So pretty much these are the key fundamentals when it comes to
observability which you want to achieve.
So when it comes to platform engineering, I would like to take a one example.
Let's say you have one organization which is having around three
departments or line of businesses and each department have multiple
applications or engagements running.
And sometimes what can happen is that these engagements or the application
teams may find their own comfortable observability tool based solutions and
observability tools, alerting tools, log management tools, security aspects.
So they will leveraging things they prefer.
So what this happened is, over a period of time, we are losing the
unification, the unified approach.
It's very difficult to enable consistencies.
It's very difficult to build consistencies across these systems.
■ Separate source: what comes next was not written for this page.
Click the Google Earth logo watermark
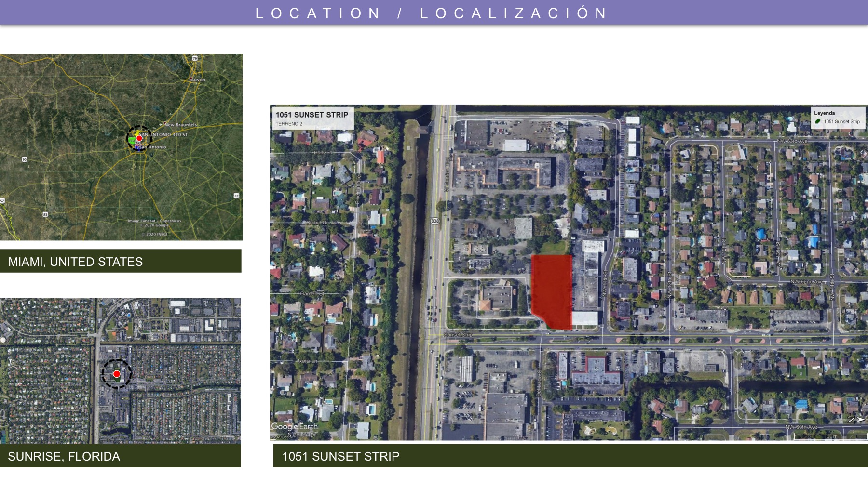This screenshot has height=488, width=868. click(294, 426)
And it difficult to, whenever new applications and new
services are coming in.
We are having trouble and challenges.
So as part of platform engineering, what we are trying to do into this specific
area of observability is we want to build a unified observability strategy, which
is about, which is to make observability consistent across teams and ensure that
there's a centralized observability.
And we want to build efficient troubleshooting and incident response
framework, leveraging cross team collaborations, which will derive fast
and efficient root cause analysis.
And we also want to ensure we have scalability and reliability, leveraging
proactive monitoring, predictive capabilities, and other advanced
features, and things like capacity plan.
And we will also develop, enhance developer experience because developers
are important and they had to have the end to end visibility observability
into our production systems.
So this allows us to, there's a need of us to build like self
service observability solution.
Access and dashboards is specific to developers as well.
And we will.
Figuring, enable some services related to security and compliance
and cost official and cost tracking and those things as well.
So those are the key aspects or the key part of, observability
in platform engineering, and that will enable us to get the true.
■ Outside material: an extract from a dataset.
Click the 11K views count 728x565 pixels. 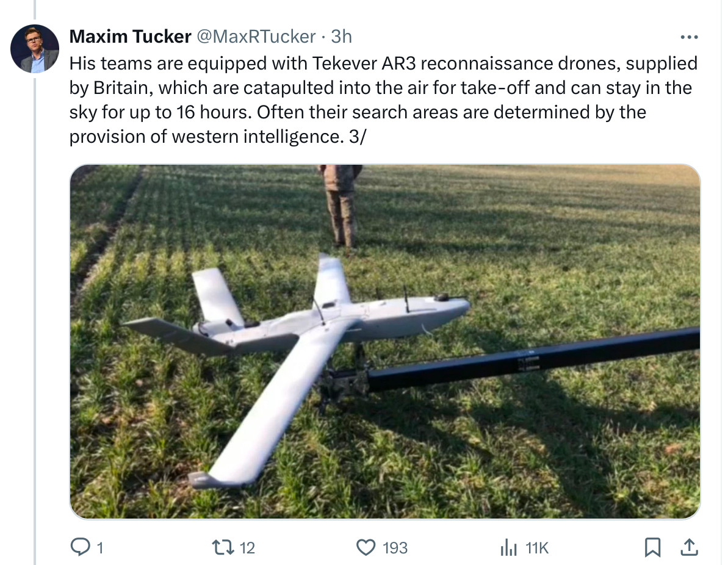tap(537, 548)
value of platform engineering in observability area.
And let me talk about Datadog because here we are trying to use Datadog
on top of that AWS and trying to see what And what, capabilities of,
observability and, observability as code solutions which we can enable.
So here, if you look at it, we have multiple data sources,
like Datadog supports around 750 plus, source integrations.
It supports logs, traces, metrics, and metadata sessions as well.
So it also provides a lot of dashboards.
alerts, collaboration, mobile, monitoring workflows, what dog, which
is the, it's on AI platform and also integration into open telemetry.
So some of the use cases, observable use cases, data dog is providing our
infrastructure, monitoring applications, performance, monitoring, unified,
universal monitoring, log management.
The continuous integration visibility, continuous profiling, real user
monitoring, network monitoring, synthetic monitoring, cloud
security, application security, observability pipeline, and many more.
So all of this allowed our, the key partners or the teams like development
teams, IT operations teams, Security team, support team and business to
have a full view of our ecosystem.
So when you are building a AWS base, observability driven platform
engineering solution, there are a few things we need to be, focused.
So one is our centralized Datadog integration.
So if it is the sim standard.
workloads.
We might have to integrate, example for EC2s, the agents as well.
And if it is containers, then we'll have to do the integration as well.
If it is, less like AWS Lambdas, we might have to intercept the Lambda
the libraries and then enable this AWS integration, especially for ACM.
And then with this, what we are trying to do is enable, the key, aspects or
the elements of observability, which is about enabling the standard matrix
and the dashboards and, locks, which we want to make sure it's consistent.
And also the traces, the spans and those things so that we can troubleshoot
and identify what's happening at.
microservices hosted in AWS or in the containers.
Or even AWS Lambda as well.
So on top of that, Datadog allows us to develop alerting and incident workloads.
And also there are other services like looking at the performance and
scalability, resource management, cost management, and other CI, CD integrations.
And looking at things like automated setup and looking at the governance,
how we can build different access controls and how we can enable
compliance control and other developer related services such as developer
access, documentations and trainings.
So those will allow us to develop a comprehensive observability platform
engineering framework for AWS.
so moving on.
So when you look at observability as code, so there are key elements.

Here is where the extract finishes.